In Thailand, the provinces of Krabi, Phang-nga, Phuket, Ranong, Satun, and Trang were affected. A total of 5,323 people died, a third of whom were foreigners. More than 3,000 people remain missing.
Thailand was able to mobilize rehabilitation and reconstruction efforts within a short span of time. The immediate response in emergency rescue and deployment of health workers, doctors, nurses and volunteers was observed within six hours following the tsunami. Clearing rubble and construction of temporary shelter for affected people began the week following the disaster. Within one month, new houses had been built for some of the affected persons. This rapid response has been significant in helping the population return to a sense of normality.

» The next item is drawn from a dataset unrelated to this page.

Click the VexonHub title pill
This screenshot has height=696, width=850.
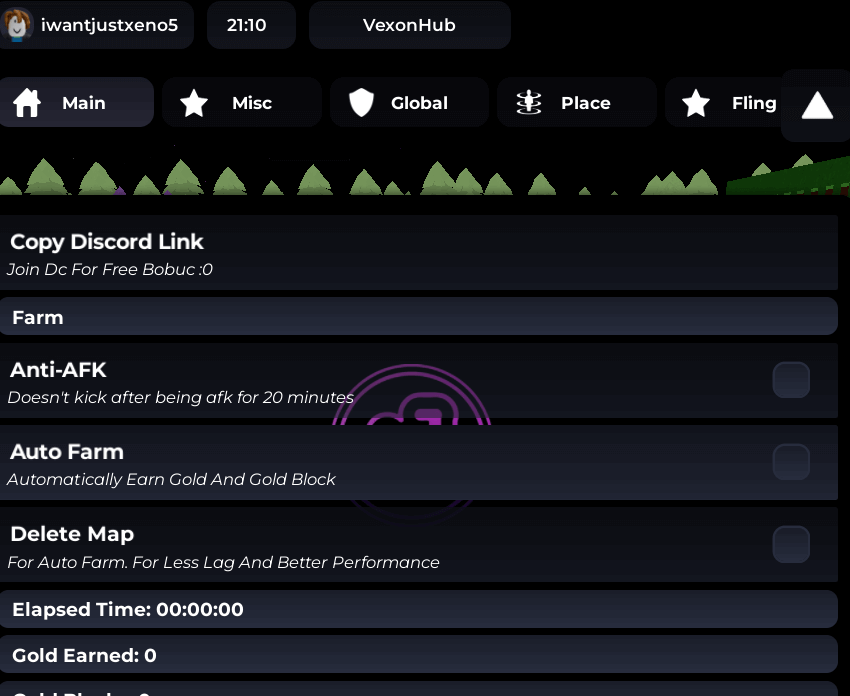(410, 25)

The immediate health challenges were well taken care of and management of patients led to very low mortality among patients who were treated at hospitals. Patients were rapidly transferred to other hospitals in neighbouring provinces to help reduce the overcrowding in hospitals nearest to the areas affected by the tsunami.

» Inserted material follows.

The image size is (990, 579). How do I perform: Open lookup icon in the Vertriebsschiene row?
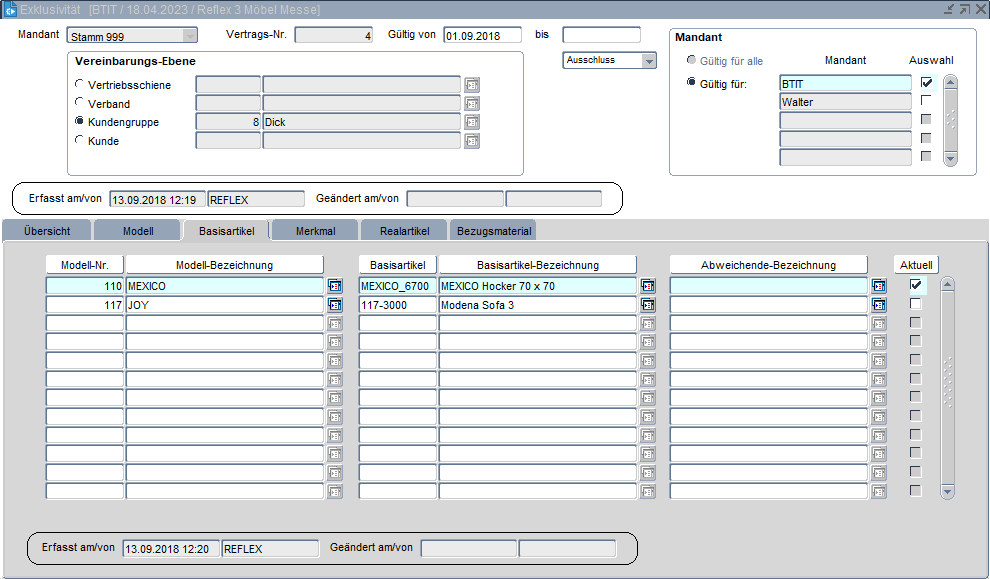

WHO’s contribution in dealing with this public health emergency can be attributed to the Organization’s ongoing work in training health workers and strengthening the public health infrastructure of the country.
Active health surveillance was concentrated in the six affected provinces where no unusual disease outbreaks were reported. The Ministry of Public Health, Bureau of Epidemiology, conducted surveillance in 77 health centres, 22 state-run hospitals, four private hospitals, 14 temporary shelters for people affected by the tsunami, and two body identification centres. There was no significant outbreak of gastro-intestinal or respiratory infections such as cholera, measles, influenza and encephalitis.
In the area of mental health, over 10,000 people were surveyed in the first two weeks of the disaster, with special focus on those who had earlier received treatment. No major disease was identified, though in the initial phase, many patients were treated for trauma, stress and depression.
Advice was given to health professionals and general public on the management of bodies, rapid assessments, food safety and other technical issues. National authorities also requested WHO help with the major challenge of identifying persons who died using evidence obtained from corpses: there was a widely expressed need to access forensic medicine expertise that reflected current international standards: a major challenge given the large number of un-identified human remains.